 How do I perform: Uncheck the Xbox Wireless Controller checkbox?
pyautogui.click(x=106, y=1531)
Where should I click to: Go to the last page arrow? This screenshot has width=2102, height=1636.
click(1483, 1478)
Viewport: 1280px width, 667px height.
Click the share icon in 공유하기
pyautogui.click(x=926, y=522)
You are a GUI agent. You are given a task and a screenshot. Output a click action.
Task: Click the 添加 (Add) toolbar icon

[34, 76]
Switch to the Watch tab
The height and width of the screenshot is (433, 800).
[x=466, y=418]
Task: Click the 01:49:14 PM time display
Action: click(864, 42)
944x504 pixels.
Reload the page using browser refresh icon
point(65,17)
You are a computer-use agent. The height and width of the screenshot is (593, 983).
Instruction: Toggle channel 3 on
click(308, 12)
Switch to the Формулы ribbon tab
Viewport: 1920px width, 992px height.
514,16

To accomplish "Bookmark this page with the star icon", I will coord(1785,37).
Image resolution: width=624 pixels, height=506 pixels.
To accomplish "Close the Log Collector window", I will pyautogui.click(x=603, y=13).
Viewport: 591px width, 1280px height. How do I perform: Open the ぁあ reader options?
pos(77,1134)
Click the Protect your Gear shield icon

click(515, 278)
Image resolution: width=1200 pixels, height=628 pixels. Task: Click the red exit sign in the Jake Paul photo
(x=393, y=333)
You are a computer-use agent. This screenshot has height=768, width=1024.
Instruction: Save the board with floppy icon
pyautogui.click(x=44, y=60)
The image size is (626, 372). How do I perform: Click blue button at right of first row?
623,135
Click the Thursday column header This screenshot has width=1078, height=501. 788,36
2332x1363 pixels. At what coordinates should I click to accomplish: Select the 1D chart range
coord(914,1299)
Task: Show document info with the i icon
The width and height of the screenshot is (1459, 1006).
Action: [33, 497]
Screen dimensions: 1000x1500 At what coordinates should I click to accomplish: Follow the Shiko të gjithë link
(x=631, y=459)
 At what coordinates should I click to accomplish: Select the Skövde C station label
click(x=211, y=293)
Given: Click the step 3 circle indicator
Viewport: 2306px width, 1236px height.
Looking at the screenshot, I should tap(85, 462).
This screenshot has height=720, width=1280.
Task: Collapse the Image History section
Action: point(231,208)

• • •

**What the task requires**
Write back every line of the material exactly as it was provided.

**Response to this task**
 How do I perform: Uncheck the Xbox Wireless Controller checkbox?
pyautogui.click(x=106, y=1531)
Where should I click to: Go to the last page arrow? This screenshot has width=2102, height=1636.
click(1483, 1478)
Viewport: 1280px width, 667px height.
Click the share icon in 공유하기
pyautogui.click(x=926, y=522)
You are a GUI agent. You are given a task and a screenshot. Output a click action.
Task: Click the 添加 (Add) toolbar icon

[34, 76]
Switch to the Watch tab
The height and width of the screenshot is (433, 800).
[x=466, y=418]
Task: Click the 01:49:14 PM time display
Action: click(864, 42)
944x504 pixels.
Reload the page using browser refresh icon
point(65,17)
You are a computer-use agent. The height and width of the screenshot is (593, 983).
Instruction: Toggle channel 3 on
click(308, 12)
Switch to the Формулы ribbon tab
Viewport: 1920px width, 992px height.
514,16

To accomplish "Bookmark this page with the star icon", I will coord(1785,37).
Image resolution: width=624 pixels, height=506 pixels.
To accomplish "Close the Log Collector window", I will pyautogui.click(x=603, y=13).
Viewport: 591px width, 1280px height. How do I perform: Open the ぁあ reader options?
pos(77,1134)
Click the Protect your Gear shield icon

click(515, 278)
Image resolution: width=1200 pixels, height=628 pixels. Task: Click the red exit sign in the Jake Paul photo
(x=393, y=333)
You are a computer-use agent. This screenshot has height=768, width=1024.
Instruction: Save the board with floppy icon
pyautogui.click(x=44, y=60)
The image size is (626, 372). How do I perform: Click blue button at right of first row?
623,135
Click the Thursday column header This screenshot has width=1078, height=501. 788,36
2332x1363 pixels. At what coordinates should I click to accomplish: Select the 1D chart range
coord(914,1299)
Task: Show document info with the i icon
The width and height of the screenshot is (1459, 1006).
Action: [33, 497]
Screen dimensions: 1000x1500 At what coordinates should I click to accomplish: Follow the Shiko të gjithë link
(x=631, y=459)
 At what coordinates should I click to accomplish: Select the Skövde C station label
click(x=211, y=293)
Given: Click the step 3 circle indicator
Viewport: 2306px width, 1236px height.
Looking at the screenshot, I should tap(85, 462).
This screenshot has height=720, width=1280.
Task: Collapse the Image History section
Action: point(231,208)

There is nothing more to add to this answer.